7. RPB Gen. Services vs. Laguesma, 264 SCRA 637 (Art. 268)
Contract Bar Rule; 60-Day Freedom Period Rule. A petition for certification election may not be filed
when a CBA has been registered with the BLR. Where the CBA is duly registered, a petition for certification
election may be filed within the 60-day freedom period prior to its expiry.
8. Notre Dame of Greater Manila vs. Laguesma, G.R. No. 149883, June 29, 2004 (Art. 268)
Appeal-Bar Rule. The filing of the appeal from the Order or Decision of the Med-Arbiter granting the
petition for certification election ‘stays the holding of the certification election.’
(Pre-election conference; inclusion-exclusion proceedings) The list of eligible voters can no longer be
questioned if it was not contested in the pre-election conference. “Thus, it is not proper for the employer to
question the qualifications of workers who should be included in the list of voters in the certification election
as the ‘employer is definitely an intruder.’
9. California Manufacturing vs. Laguesma, G.R. No. 97020, June 9, 1992 (Art. 269)
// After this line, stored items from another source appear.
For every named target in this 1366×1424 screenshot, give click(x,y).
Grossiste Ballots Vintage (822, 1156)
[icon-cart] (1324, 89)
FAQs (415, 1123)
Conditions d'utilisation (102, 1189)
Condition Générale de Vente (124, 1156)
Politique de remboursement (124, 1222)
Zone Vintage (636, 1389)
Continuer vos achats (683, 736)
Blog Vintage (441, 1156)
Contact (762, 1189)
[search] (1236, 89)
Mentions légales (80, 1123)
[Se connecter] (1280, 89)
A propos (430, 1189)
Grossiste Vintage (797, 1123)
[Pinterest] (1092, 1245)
(Certification election in unorganized establishments) “In any establishment where there is no certified
bargaining agent, a certification election shall automatically be conducted by the med-arbitrator upon the
filing of a petition by a legitimate labor organization. The 25% subscription requirement necessary for the
filing of a petition is not applicable in unorganized establishments.
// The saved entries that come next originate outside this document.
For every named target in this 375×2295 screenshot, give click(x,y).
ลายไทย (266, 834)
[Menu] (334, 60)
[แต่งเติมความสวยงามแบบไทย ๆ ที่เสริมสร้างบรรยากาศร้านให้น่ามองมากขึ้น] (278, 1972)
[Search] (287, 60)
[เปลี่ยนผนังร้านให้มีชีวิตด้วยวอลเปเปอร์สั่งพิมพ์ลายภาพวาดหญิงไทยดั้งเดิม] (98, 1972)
(Art. 269 applies to unorganized labor organizations) “Where the supervisors of the company constitute a
bargaining unit separate and distinct from that of the rank-and-file which is organized, and they have no
bargaining agent, they may file a petition for certification elections through a legitimate labor organization as
one under an unorganized establishment.”
10. Phil. Fruits vs. Torres, G.R. No. 92391, July 3, 1992
(Art. 268) (Perfection of election protest) “The protesting party must formalize its protest with the Med-
Arbiter within 5 days after the close of the election proceedings. If not recorded in the minutes and
formalized within the prescribed period, the protest shall be deemed dropped.”
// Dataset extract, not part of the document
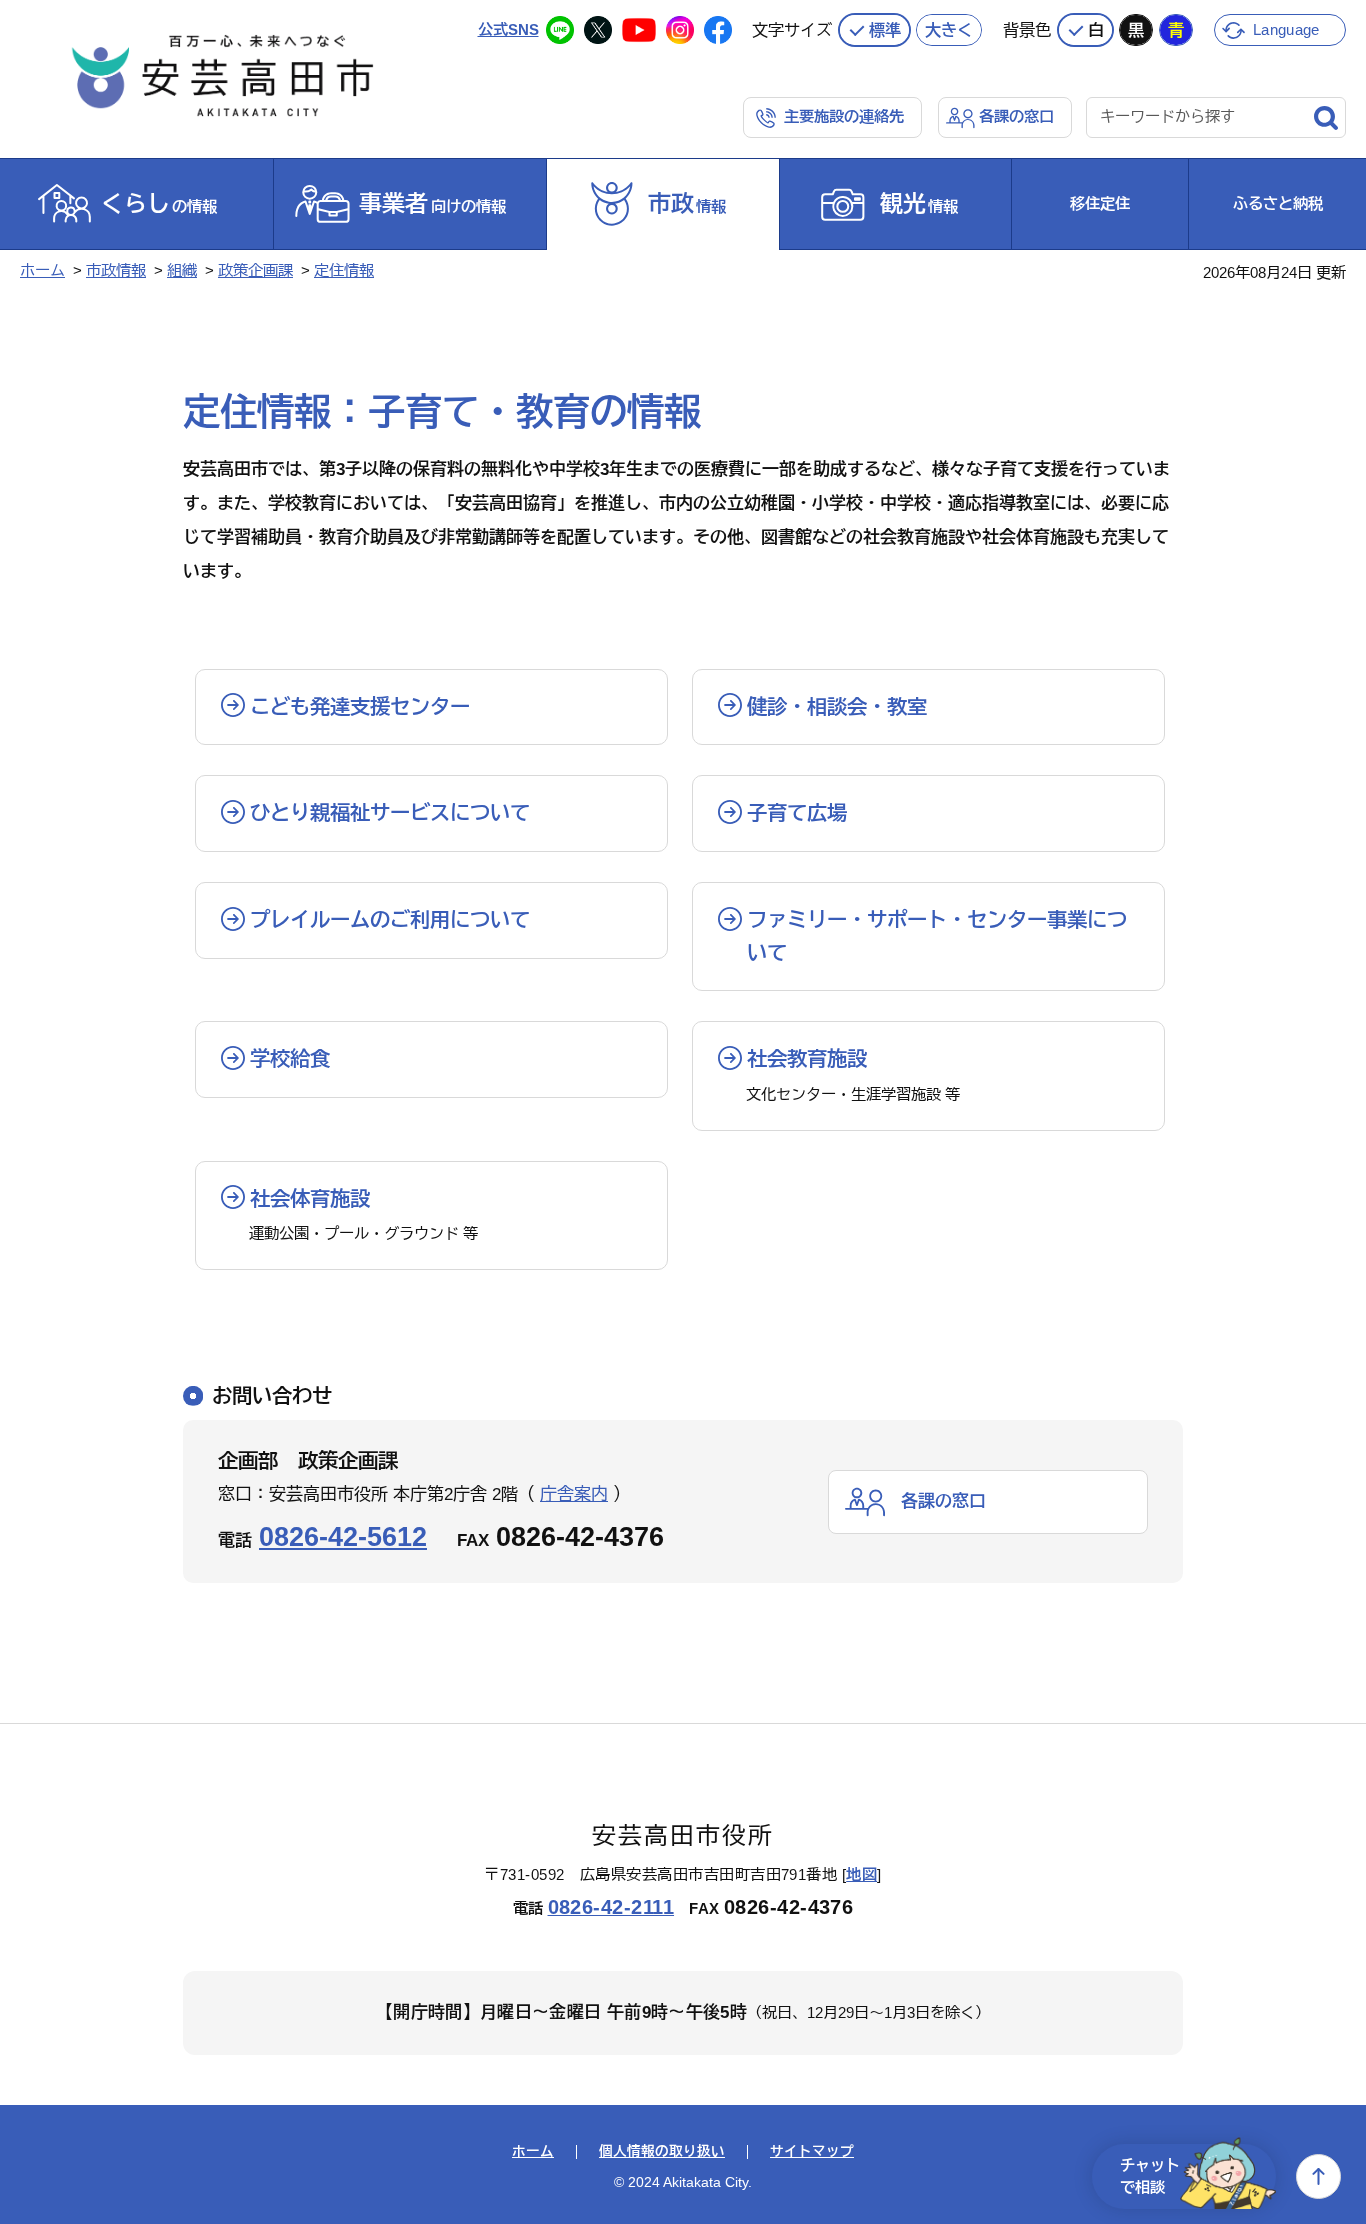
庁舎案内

(Art. 270) (Petition for certification election filed by an employer) “A certification election is the sole
concern of the workers and the employer is regarded as nothing more than a bystander with no right to
interfere at all in the election, the only exception being where the employer has to file a petition for
certification election because it is requested to bargain collectively.